(Dataset entries)
..........

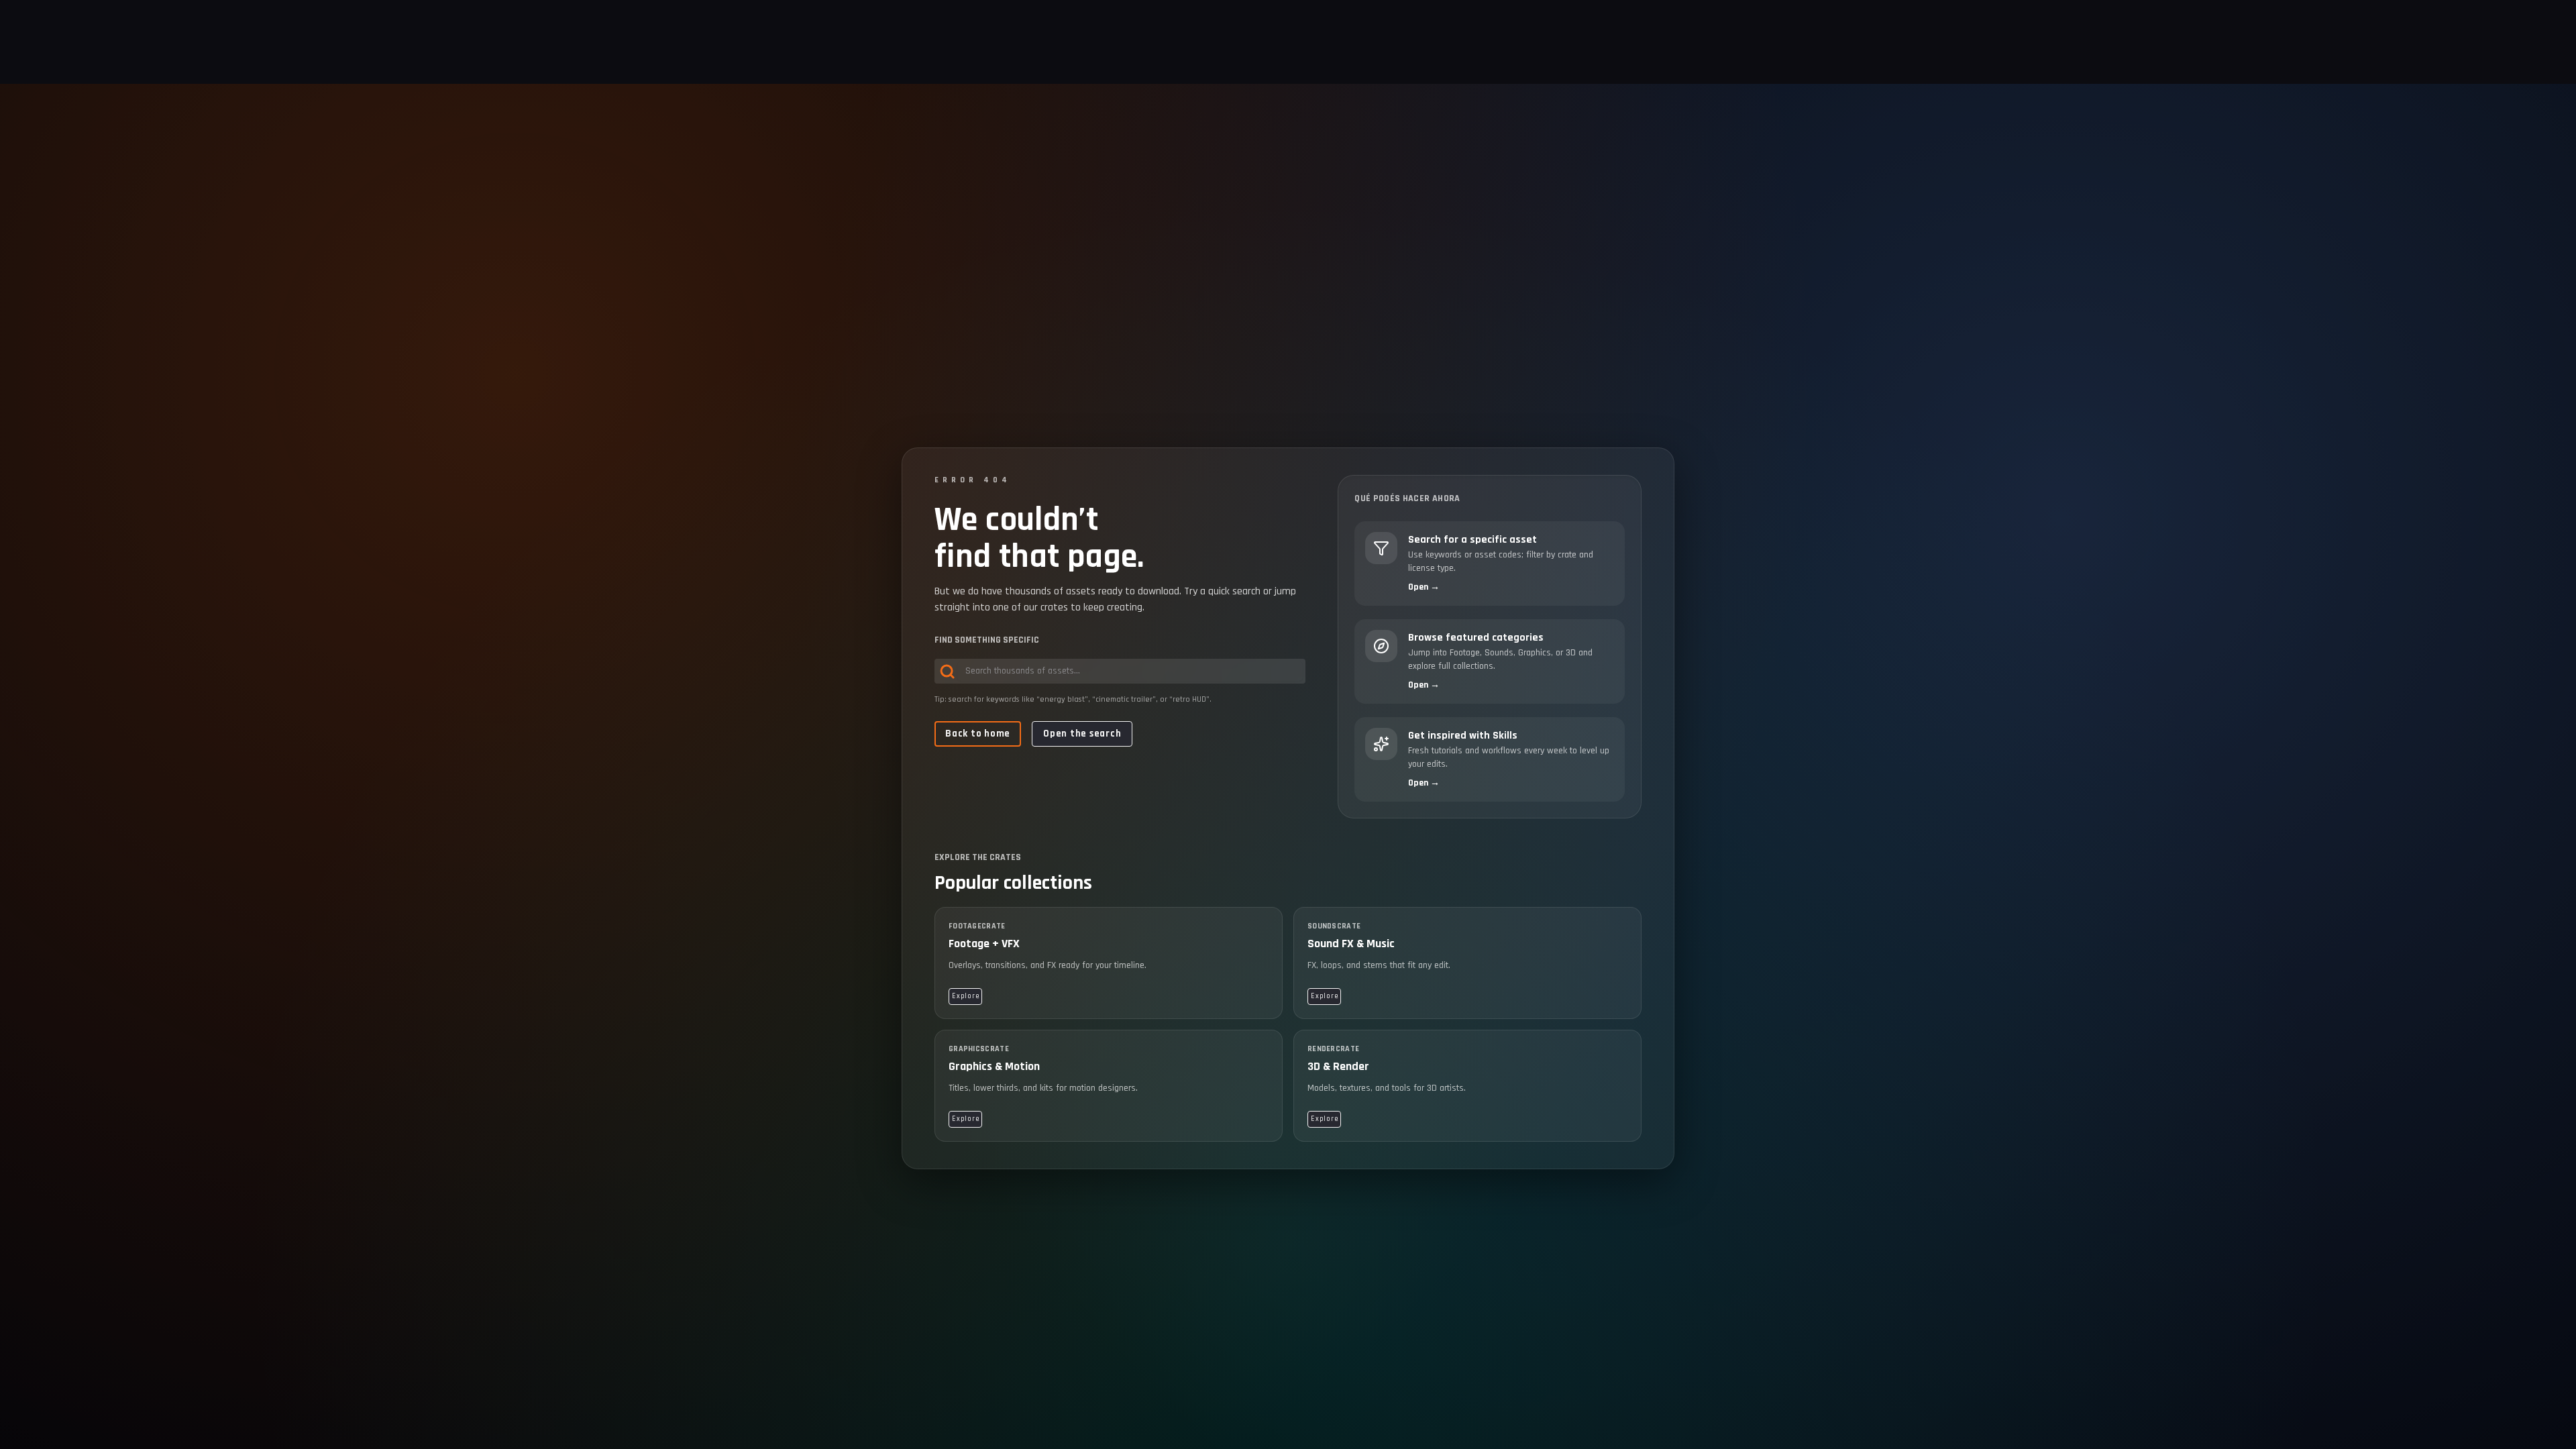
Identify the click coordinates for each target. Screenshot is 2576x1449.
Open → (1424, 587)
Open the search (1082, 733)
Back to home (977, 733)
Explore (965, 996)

..........

Your answer must be an exact transcription of every entry, minus the pictures.

**Your response:**
Identify the click coordinates for each target. Screenshot is 2576x1449.
Open → (1424, 587)
Open the search (1082, 733)
Back to home (977, 733)
Explore (965, 996)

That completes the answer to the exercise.